51.6 Data Problems

Data problems are when the machine might or might not boot properly but, in either case, it is clear that there is data corruption on the system and that the system needs to be recovered. These situations call for a backup of your critical data, enabling you to recover a system state from before your system failed. SUSE Linux Enterprise offers dedicated YaST modules for system backup and restoration as well as a rescue system that can be used to recover a corrupted system from the outside.

51.6.1 Backing Up Critical Data

System backups can be easily managed using the YaST System Backup module:

  1. As root, start YaST and select System > System Backup.

  2. Create a backup profile holding all details needed for the backup, filename of the archive file, scope, and type of the backup:

    1. Select Profile Management > Add.

    2. Enter a name for the archive.

    3. Enter the path to the location of the backup if you want to keep a local backup. For your backup to be archived on a network server (via NFS), enter the IP address or name of the server and the directory that should hold your archive.
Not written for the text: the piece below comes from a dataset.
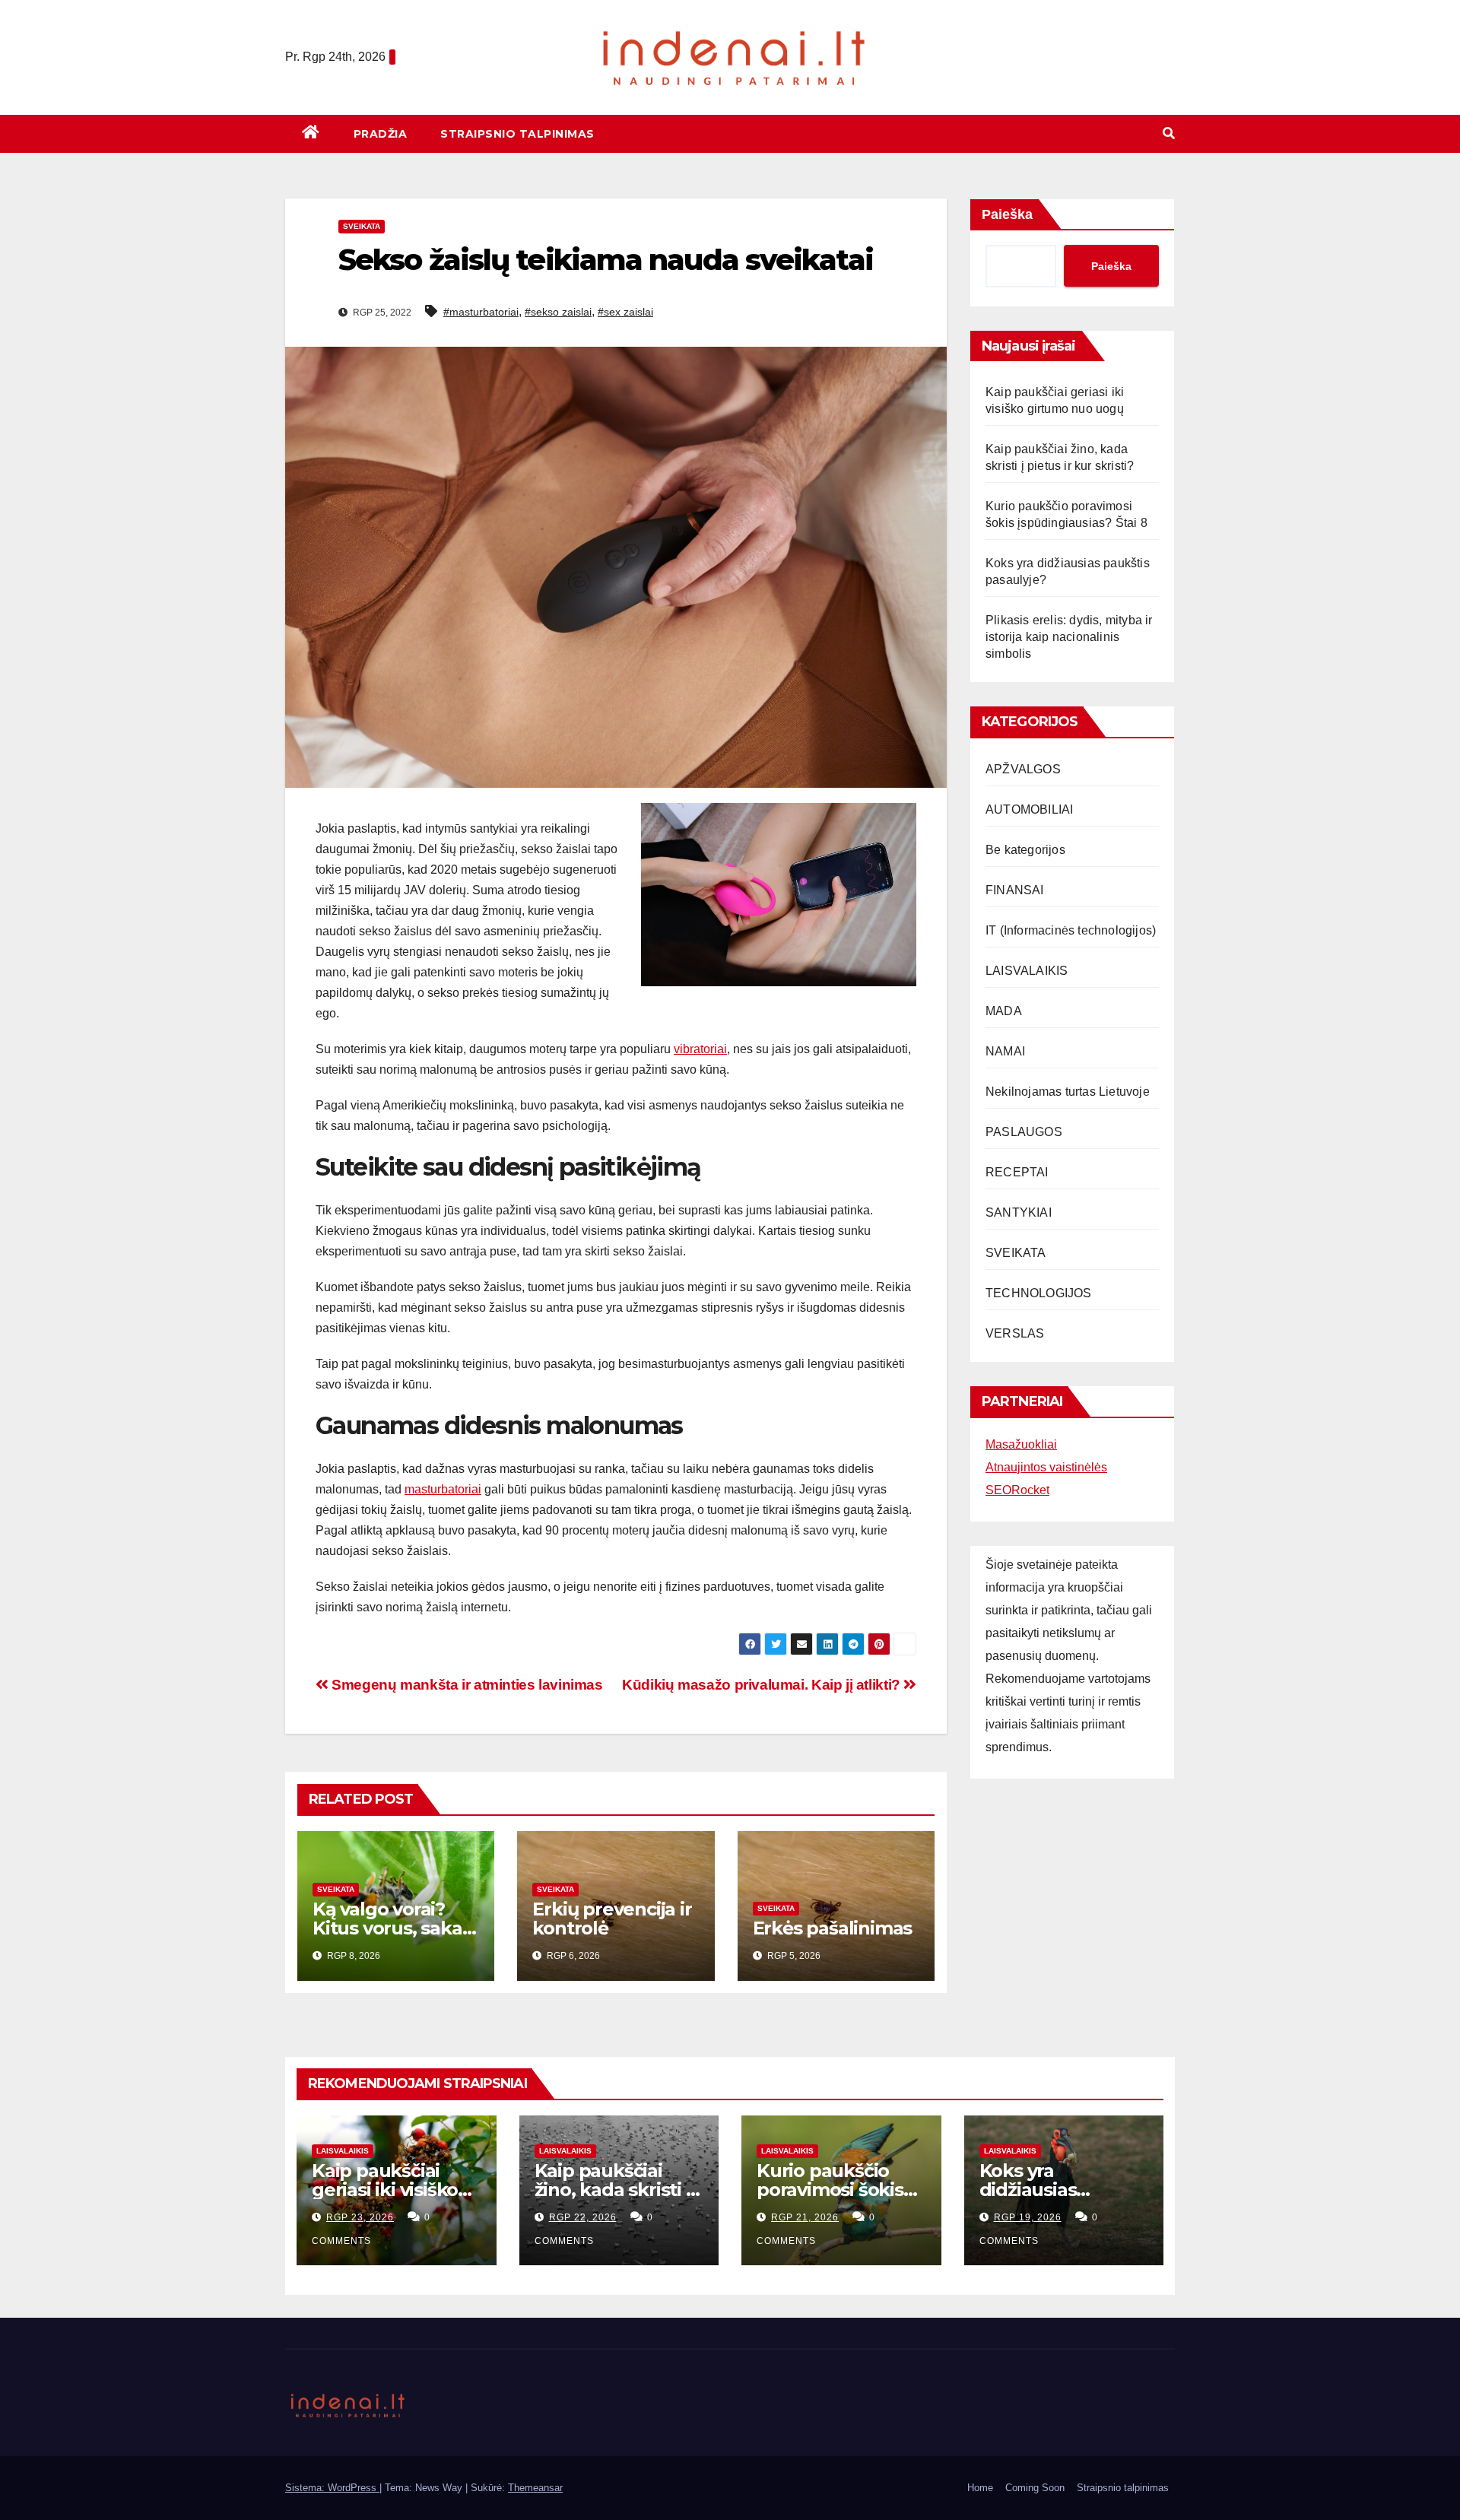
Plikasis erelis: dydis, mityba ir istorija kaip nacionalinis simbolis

    4. Determine the archive type and click Next.

    5. Determine the backup options to use, such as whether files not belonging to any package should be backed up and whether a list of files should be displayed prior to creating the archive. Also determine whether changed files should be identified using the time-consuming MD5 mechanism.

      Use Expert to enter a dialog for the backup of entire hard disk areas. Currently, this option only applies to the Ext2 file system.

    6. Finally, set the search constraints to exclude certain system areas from the backup area that do not need to be backed up, such as lock files or cache files. Add, edit, or delete items until your needs are met and leave with OK.

  3. Once you have finished the profile settings, you can start the backup right away with Create Backup or configure automatic backup. It is also possible to create other profiles tailored for various other purposes.

To configure automatic backup for a given profile, proceed as follows:

  1. Select Automatic Backup from the Profile Management menu.

  2. Select Start Backup Automatically.

  3. Determine the backup frequency. Choose daily, weekly, or monthly.

  4. Determine the backup start time. These settings depend on the backup frequency selected.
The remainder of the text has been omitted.